1487, Brescia: BONINO DE' BONINI

This Comedy with the Landino commentary is generally considered the masterpiece of Brescian printing during the 15th century. With its 68 woodcuts and typographical decorum, this folio edition evidently sought to present itself as unique in a market increasingly frequented by editions of Dante. It is the second illustrated edition of the Comedy, after the Florentine edition of 1481, but the first to be illustrated by woodcuts. Folio size designs illustrate all the cantos of the Inferno and Purgatorio and the first canto of the Paradiso. They are framed by beautiful borders cut upon a black background with classical motifs -- vases, swirls, ornamental masks -- all inserted within exquisitely crafted candelabra. The woodcuts are done by various hands, with the first nineteen based upon Botticelli's designs for the Florentine 1481 edition. The other woodcuts which adorn this Comedy in turn became models for later illustrated editionsof the poem, including the Venetian editions of the 1490s (see the next four items). The edition also had philological pretensions, and reveals the hand of a corrector who sought a measure of orthographic standardization. The text appears to have been based upon the collation (i.e., comparison) of the 1481 edition with a manuscript.
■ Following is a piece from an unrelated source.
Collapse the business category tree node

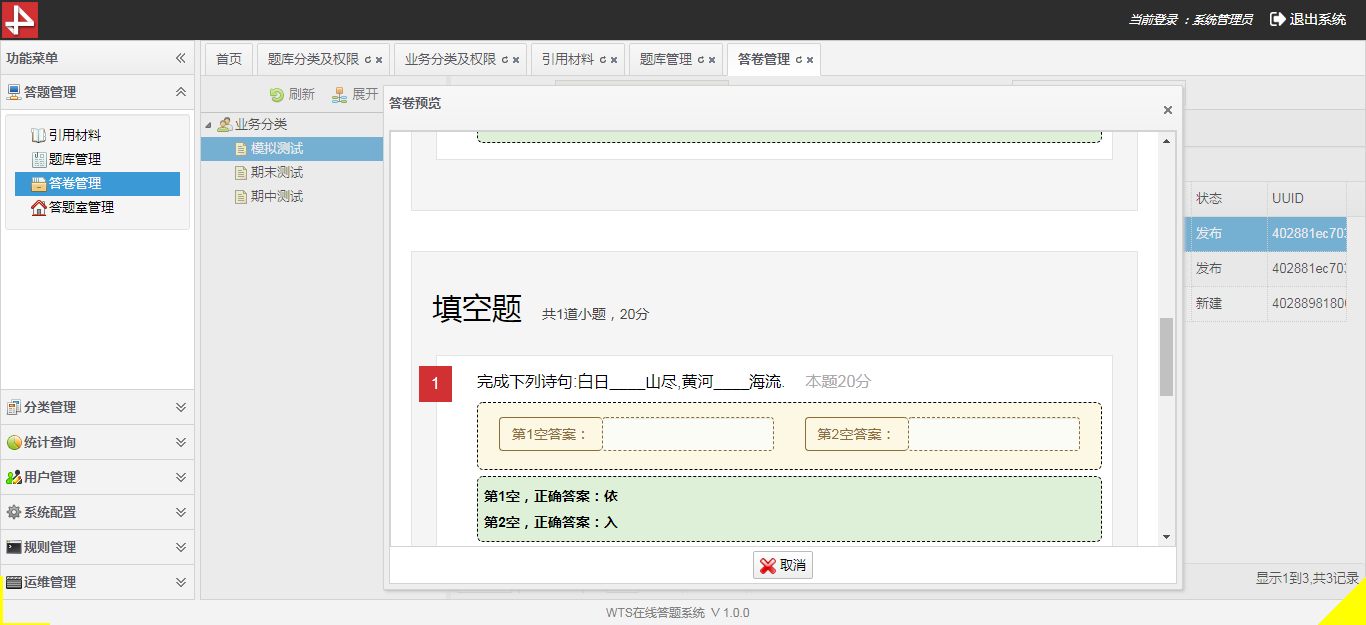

The Dalmatian Bonino Bonini came to Brescia in 1483 after initial experience as a printer in Venice (he published his only Venetian edition, Lactantius' Divinae institutiones, in 1475). Bonini combined excellent technical skill, good typographical taste, and a sharp sense for commercial organization. In eight years of activity between June 1483 and the beginning of 1491, Bonini printed more than forty editions, averaging 5.5 editions per year, the highest rate among all Brescian printers in the 15th century. More than half of his editions pertain to the humanistic genre of classics and commentaries to classics. Later during his career at Brescia he diversified into the lucrative legal market by offering juridical works and statutes. Bonino left Brescia in 1491 and resettled in Lyons, where he became a successful bookseller and editor.